Again, the data for me just didn’t compute use that word. So for me, the data was purely just a material with which I could just play with. So here what you’re seeing on the screen are just very first initial kind of prototypes, visual prototypes for Hypertype in which I was just pulling in the data and I was just putting it on the screen. There were two basic constraints I gave myself for this project. The first one was that it had to be textual, okay? That was it. It had to be based on text, so everything is a font. And secondly, the context that is the content should come that’s what I said to myself. It should come from the articles that I read, all the research I’d done about the technology. So those were the two kind of constraints. And from there I basically started to develop. I’ll probably pass through a few slides because I’m sure we’re running out of time, but here I’m just showing you a number of iterations of the development of the project. So I brought in color. Of course, colour was an interesting parameter to play. With because you could probably think that with emotion that you want to assign a certain color to an emotion or anything.

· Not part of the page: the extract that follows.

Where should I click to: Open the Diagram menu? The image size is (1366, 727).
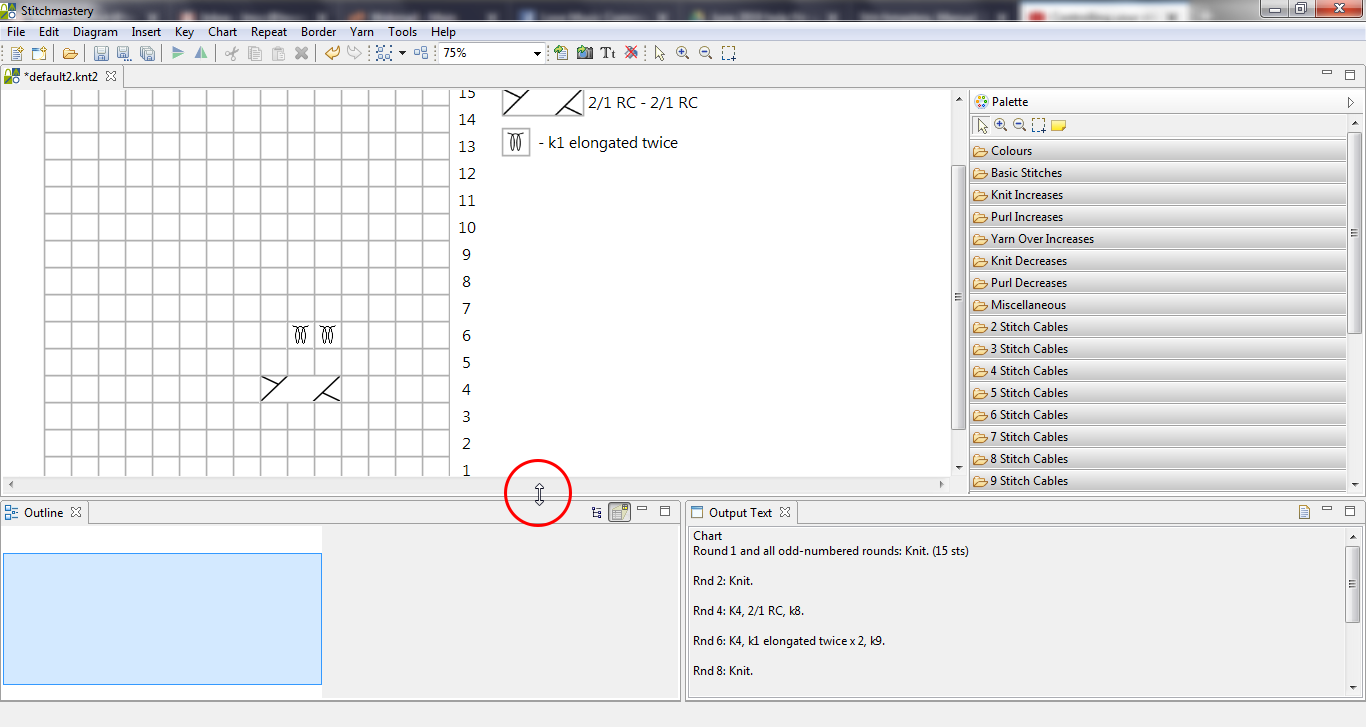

But that, again, I completely dismissed. In fact, a lot of the colour was generated randomly from various colour palettes that I wrote. Here’s a close up of one of the pieces. Here are some more refined iterations. For those people who work with kind of generative programs, you get a lot of results. And I think as an artist, what is really, really difficult to do when you’re working with a generative piece is to try and find the right balance between something that has visual coherency across the whole series, yet has enough variety. Here these two images, obviously, they’re very different, one of them being quite minimal, the other being a little bit more charged, yet you notice that they have a certain coherency visually. So as a generative artist, you create a lot of these. I usually print out a lot. I usually create websites where I just list all the images so I can see them. And then eventually, yes, there was the exhibition. So for the exhibition, there were five pieces that I curated. So five pieces I chose from the program. And then the program was also went live for people to mint in an NFT environment again. So these were the last pieces, so maybe I’ll stop there.